Exercises to complete:
a) Rewrite the passage on content ethics from "As the 2020" to "break our trust?", replacing "Russian hackers" with "foreign hackers".
b) Carry on the essay about content ethics, picking up after its final sentence.

Excerpted passage:

Segment Open

As the 2020 U.S. presidential election approaches, many are concerned about Russian hackers. I’m much more concerned about the content ethics of America’s (and the world’s) largest social media platforms and publishers being hacked. Who needs Russian enemies when our own content sources repeatedly break our trust?
This matters for much more than the election, though that alone is huge. Eight in 10 Americans today go online daily and use content to inform everything from restaurant choices to health choices. Many of us turn to online content to inform minor and major life decisions ranging from who to date to how to invest. But much of it we can’t trust.
How did this happen? The answer isn’t simple, but I believe considering the why helps us figure out what to do about it. Let’s explore five factors.
One reason is lack of ethics over disclosing when content is paid. Take the recent debacle with Teen Vogue and Facebook. One of the world’s largest publishers (Condé Nast) and the world’s most powerful social media platform tried to publish sponsored content as editorial content. That means they tried to publish an ad that looked like a glowing article. This snafu is at best sloppy and at worst deceiving. And we can’t afford either scenario when people rely so much on digital content.
More concerning, Facebook will be the main platform for online political advertising in the 2020 U.S. election. We know from investigations into the 2016 election that people were fooled by political ads deceptively designed to look like news headlines. Especially on Facebook and Instagram. Yet, we’re still trusting Facebook, a company that just tried to publish an ad as editorial content, with doing it better this time? Have you seen those Bloomberg memes?

Segment Closed

Extracted entries:

Segment Open

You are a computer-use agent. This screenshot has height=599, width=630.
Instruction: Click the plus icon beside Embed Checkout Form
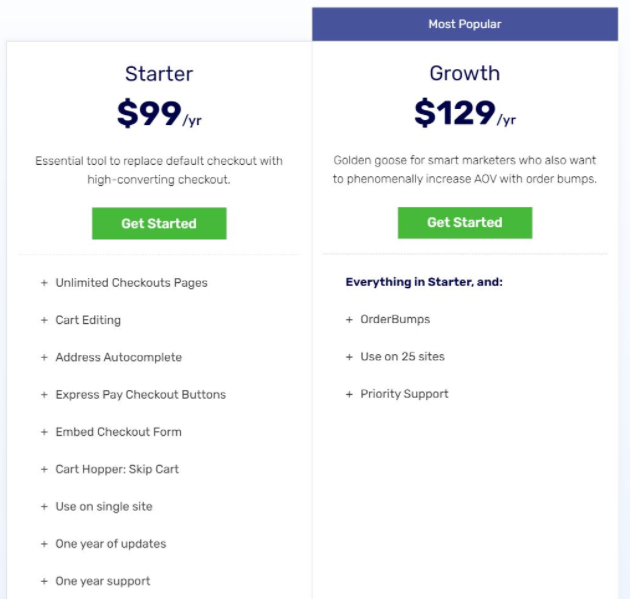pyautogui.click(x=44, y=432)
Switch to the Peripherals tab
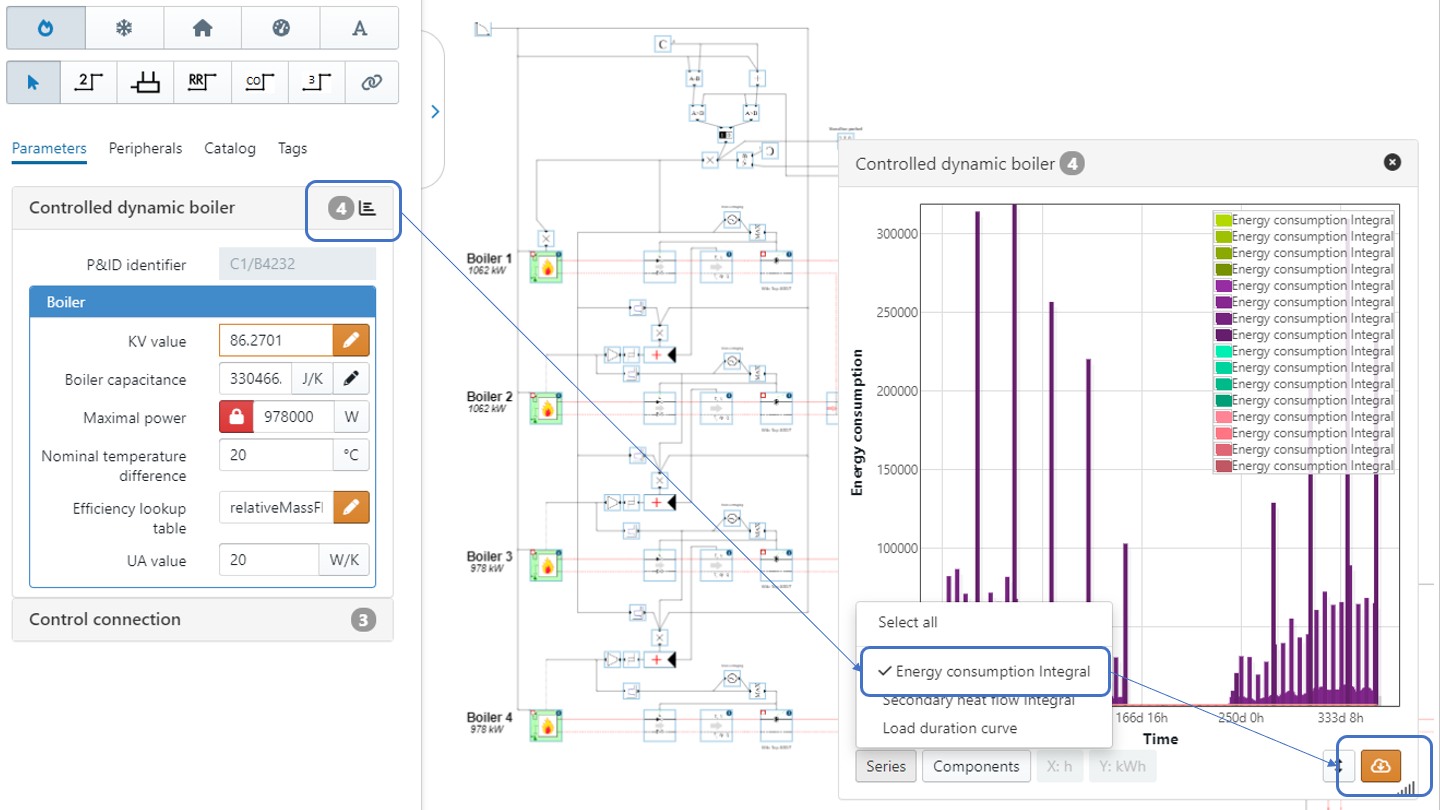This screenshot has width=1440, height=810. click(145, 148)
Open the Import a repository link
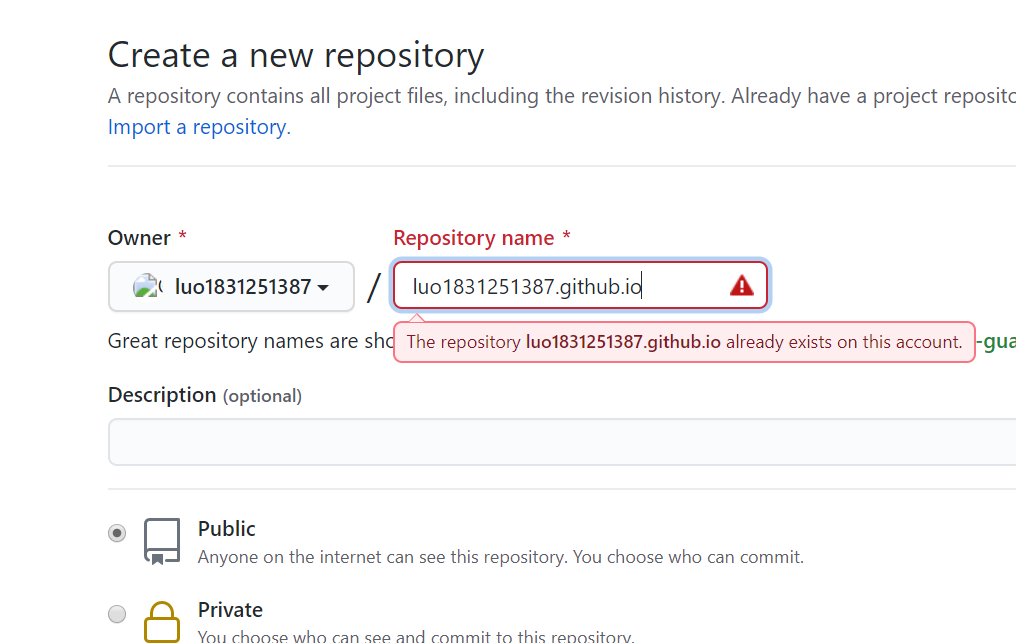1016x643 pixels. [x=200, y=127]
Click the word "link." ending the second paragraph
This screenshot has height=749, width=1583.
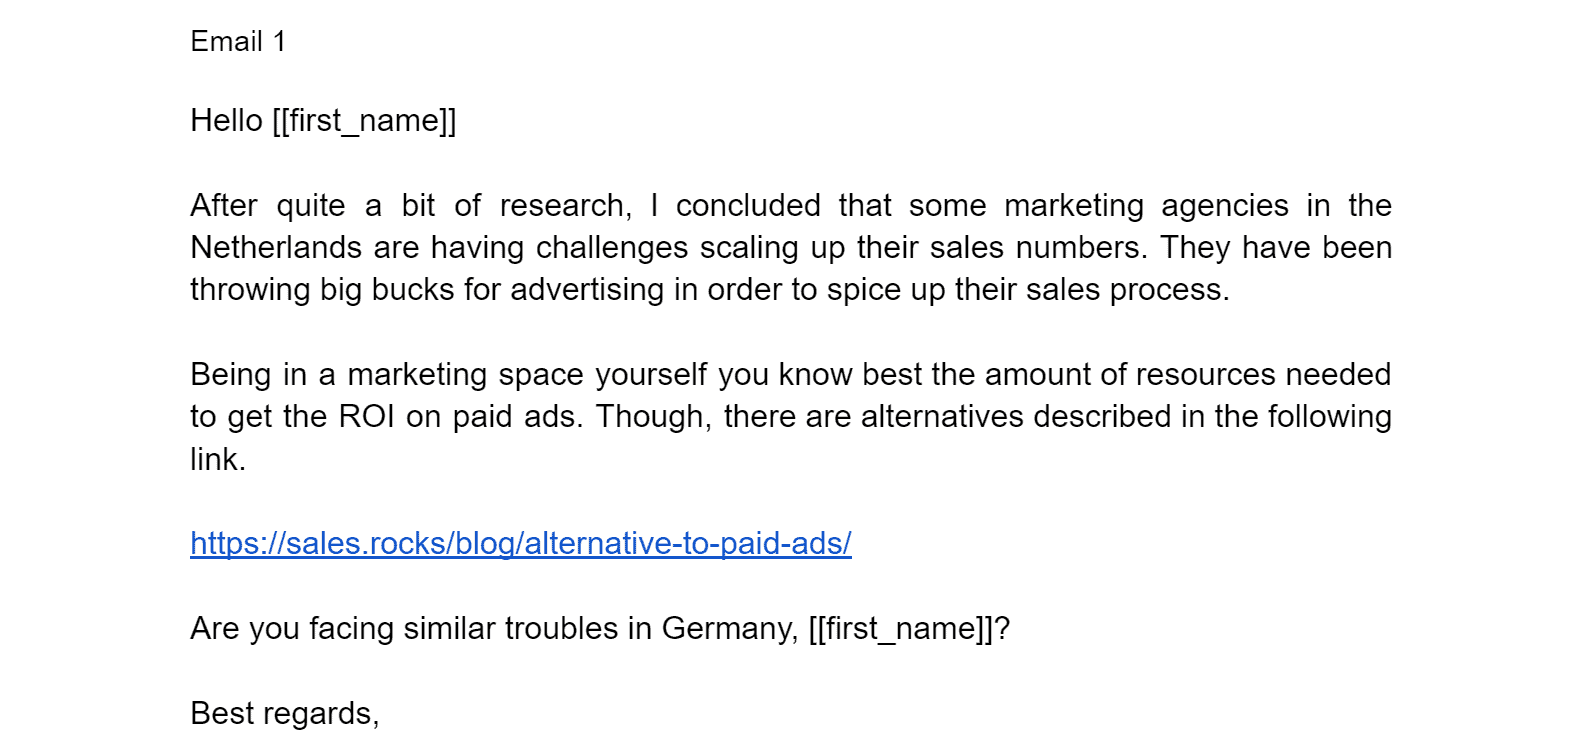click(218, 460)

Segment Closed

Expected responses:
a)
As the 2020 U.S. presidential election approaches, many are concerned about foreign hackers. I’m much more concerned about the content ethics of America’s (and the world’s) largest social media platforms and publishers being hacked. Who needs Russian enemies when our own content sources repeatedly break our trust?

b)
My hunch, given that Facebook leadership were well prepared to promote the article on social media, is Teen Vogue was pressured to publish the ad like an article. And that leads us to the second reason trust in content is under attack. So-called disruptive online business models promoted as freeing information and voices have made content quality and governance seem too expensive, which has many consequences, but I’ll highlight one. Fact checking and editorial judgment fall by the wayside. Even Facebook complains about its ability to monitor objectionable content, from violence to vaccination conspiracies, but has since made progress. And publishers have lost talent who care about quality, such as Deadspin losing the majority of its content workers when the private equity firm that took it over insisted on questionable editorial judgment.
So, let’s turn to a third main reason we’re in this content credibility mess: Removal of the FCC fairness doctrine that requires news to show more than one perspective, especially on controversial issues. The end of this doctrine led over time to a confusing merge between news and opinion about that news into wild extremism with blatant lies—and then making money on that extremism. Fox News, with the tagline “fair and balanced” ironically ripped from the fairness doctrine, might come to mind. However, this conflation happens not only on television but also on podcasts, such as Breitbart News, and on Google’s YouTube influencer channels. And on Twitter, recent research has found those Russian bots fraudulently spewing extremist one-sided American views were far more active in the 2016 election than first believed.
We have a fourth reason trusting online content is complicated. Content marketing, or brands publishing content directly, has grown into a multibillion-dollar industry over the past 10 years as traditional advertising has proven ineffective online and marketers feel Google search engine optimization pressure. Done well, content marketing results in useful or entertaining content for customers who seek it. Take a look at educational resources by REI and The Home Depot and documentaries by REI and Mailchimp. Done poorly, content marketing results in quantity over quality. At one time, for example, Intel had 12,500 website pages, 715 microsites with more pages, and 324 social handles (which Intel has since cleaned up). Poor content marketing clogs search results and makes finding quality content harder.
Exasperating these four reasons is America’s shockingly low digital literacy. Pew Research found most American adults could not answer even half the questions on a 10-question digital literacy quiz correctly. Americans are not prepared to use and interpret the content on which they want to rely.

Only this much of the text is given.